Il faut que je vous apprenne une nouvelle qui, sans doute, vous donnera de la joie. C’est qu’enfin la plus jolie fille de France épouse, non pas le plus joli garçon, mais un des plus honnêtes hommes du royaume ; c’est M. de Grignan, que vous connaissez il y a longtemps. Toutes ses femmes sont mortes pour faire place à votre cousine, et même son père et son fils, par une bonté extraordinaire, de sorte qu’étant plus riche qu’il n’a jamais été, et se trouvant d’ailleurs, et par sa naissance, et par ses établissements, et par ses bonnes qualités, tel que nous le pouvons souhaiter, nous ne le marchandons point comme on a accoutumé de faire ; nous nous en fions bien aux deux familles qui ont passé devant nous. Il paraît fort content de notre alliance ; et aussitôt que nous aurons des nouvelles de l’archevêque d’Arles son oncle, son autre oncle l’évêque d’Uzès étant ici, ce sera une affaire qui s’achèvera avant la fin de l’année. Comme je suis une dame assez régulière, je n’ai pas voulu manquer à vous en demander votre avis, et votre approbation. Le public paraît content, c’est beaucoup ; car on est si sot que c’est quasi sur cela qu’on se règle.
Mais voici encore un autre article sur quoi je veux que vous me contentiez, s’il vous reste un brin d’amitié pour moi. Je sais que vous avez mis au bas du portrait que vous avez de moi, que j’ai été mariée à un gentilhomme breton, honoré des alliances de Vassé et de Rabutin.

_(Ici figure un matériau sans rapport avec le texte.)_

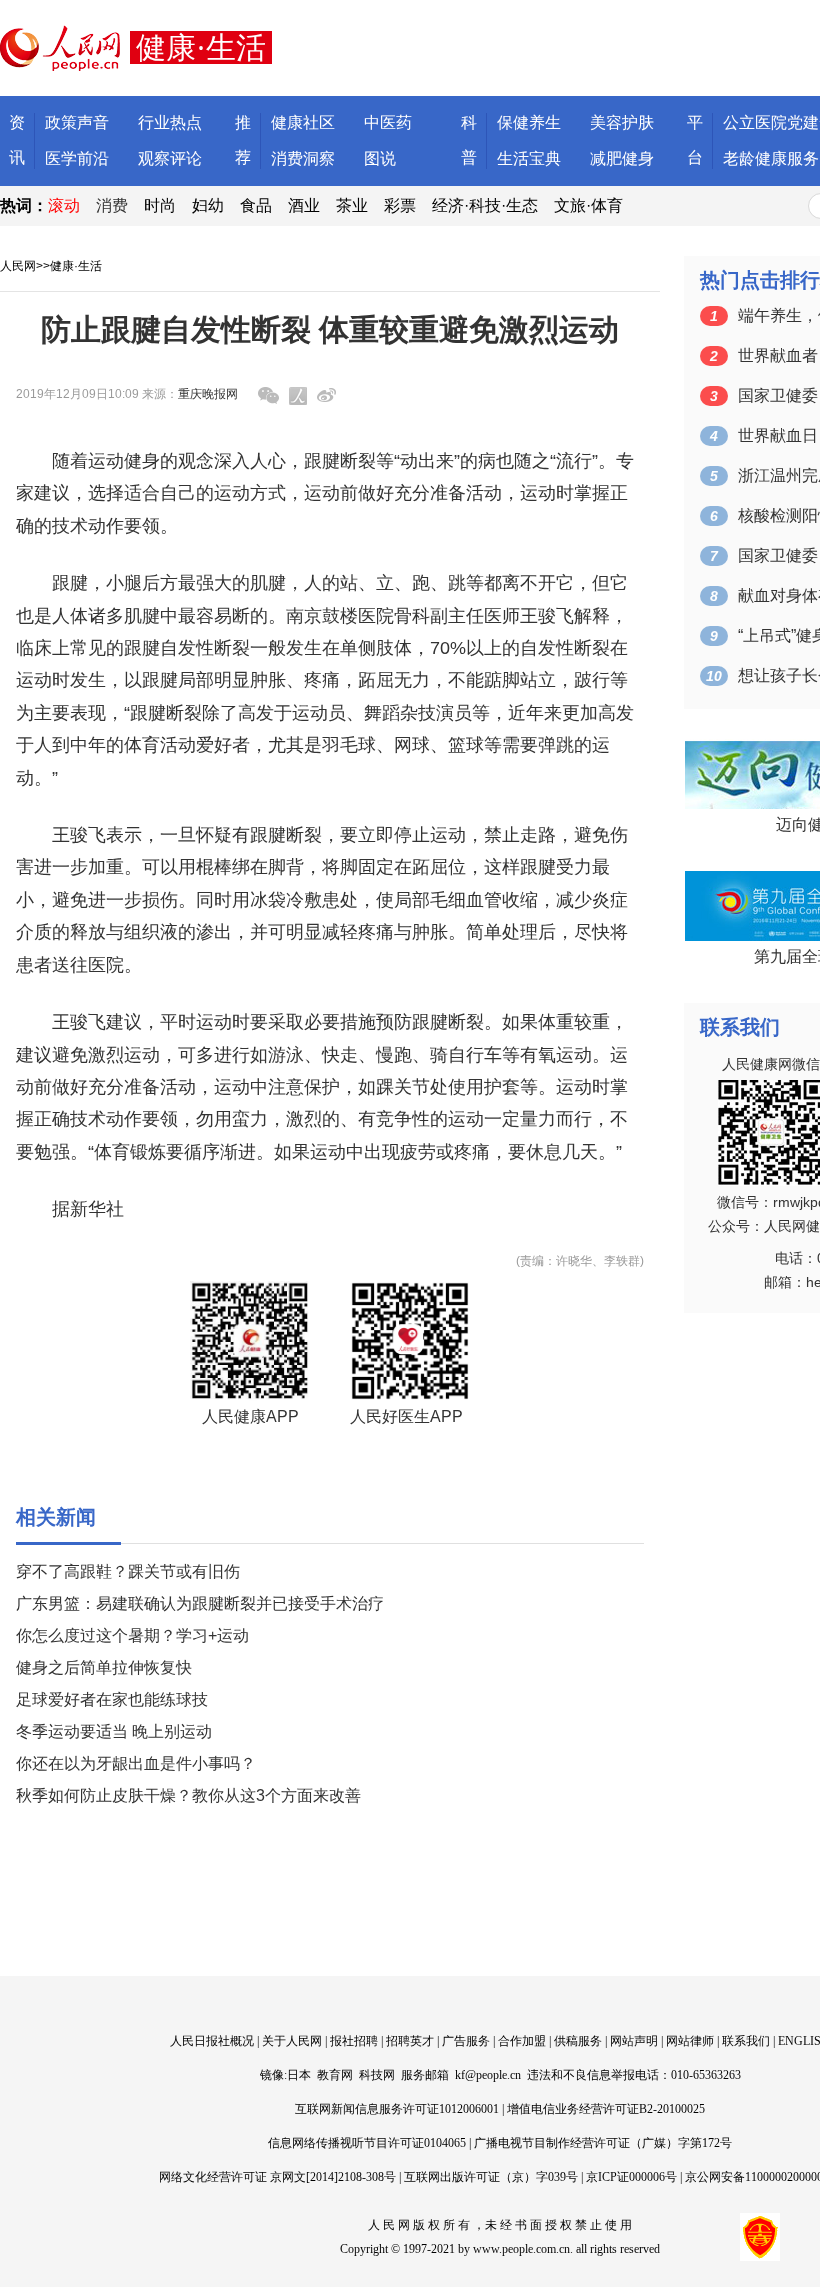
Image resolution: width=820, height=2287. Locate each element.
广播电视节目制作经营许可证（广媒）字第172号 (603, 2143)
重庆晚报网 (208, 394)
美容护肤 (622, 122)
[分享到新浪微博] (326, 395)
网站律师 (690, 2041)
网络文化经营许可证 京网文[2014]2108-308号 (277, 2177)
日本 (299, 2075)
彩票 (400, 205)
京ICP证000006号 (631, 2177)
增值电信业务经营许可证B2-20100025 (606, 2109)
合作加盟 (522, 2041)
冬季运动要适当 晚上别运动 (114, 1731)
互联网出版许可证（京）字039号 (491, 2177)
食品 (256, 205)
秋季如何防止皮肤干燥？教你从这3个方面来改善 (188, 1795)
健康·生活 (76, 266)
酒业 (304, 205)
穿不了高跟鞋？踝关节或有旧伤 (128, 1571)
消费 (112, 205)
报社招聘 (354, 2041)
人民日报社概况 (212, 2041)
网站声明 (634, 2041)
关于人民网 (292, 2041)
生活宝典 (529, 158)
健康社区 (303, 122)
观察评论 (170, 158)
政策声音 (77, 122)
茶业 (352, 205)
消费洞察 (303, 158)
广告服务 (466, 2041)
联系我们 (746, 2041)
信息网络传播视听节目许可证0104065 (367, 2143)
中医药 (388, 122)
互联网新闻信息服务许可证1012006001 (397, 2109)
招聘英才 (410, 2041)
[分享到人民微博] (298, 396)
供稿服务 (578, 2041)
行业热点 (170, 122)
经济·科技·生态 (485, 205)
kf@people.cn (488, 2075)
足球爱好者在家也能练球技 (112, 1699)
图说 (380, 158)
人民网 (18, 266)
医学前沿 (77, 158)
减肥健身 (622, 158)
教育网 (335, 2075)
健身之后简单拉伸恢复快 (104, 1667)
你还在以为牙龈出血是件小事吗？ (136, 1763)
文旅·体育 (588, 205)
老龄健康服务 (771, 158)
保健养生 (529, 122)
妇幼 (208, 205)
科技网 (377, 2075)
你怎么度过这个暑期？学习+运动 (132, 1635)
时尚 (160, 205)
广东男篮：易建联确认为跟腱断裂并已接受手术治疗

Cela n’est pas juste, mon cher cousin. Je suis depuis peu si bien instruite de la maison de Sévigné, que j’aurais sur ma conscience de vous laisser dans cette erreur. Il a fallu montrer notre noblesse en Bretagne, et ceux qui en ont le plus ont pris plaisir de se servir de cette occasion pour étaler leur marchandise. Voici la nôtre :
Quatorze contrats de mariage de père en fils ; trois cent cinquante ans de chevalerie ; les pères quelquefois considérables dans les guerres de Bretagne, et bien marqués dans l’histoire ; quelquefois retirés chez eux comme des Bretons ; quelquefois de grands biens, quelquefois de médiocres ; mais toujours de bonnes et de grandes alliances. Celles de trois cent cinquante ans, au bout desquels on ne voit que des noms de baptême, sont du Quelnec, Montmorency, Baraton et Châteaugiron. Ces noms sont grands ; ces femmes avaient pour maris des Rohan et des Clisson. Depuis ces quatre, ce sont des Guesclin, des Coëtquen, des Rosmadec, des Clindon, des Sévigné de leur même maison, des du Bellay, des Rieux, des Bodégat, des Plessis-Tréal, et d’autres qui ne me reviennent pas présentement, jusqu’à Vassé et jusqu’à Rabutin. Tout cela est vrai, il faut m’en croire... Je vous conjure donc, mon cousin, si vous me voulez obliger, de changer votre écriteau, et si vous n’y voulez point mettre de bien, n’y mettez point de rabaissement. J’attends cette marque de votre justice, et du reste d’amitié que vous avez pour moi.
Adieu, mon cher cousin. Donnez-moi promptement de vos nouvelles, et que notre amitié soit désormais sans nuages.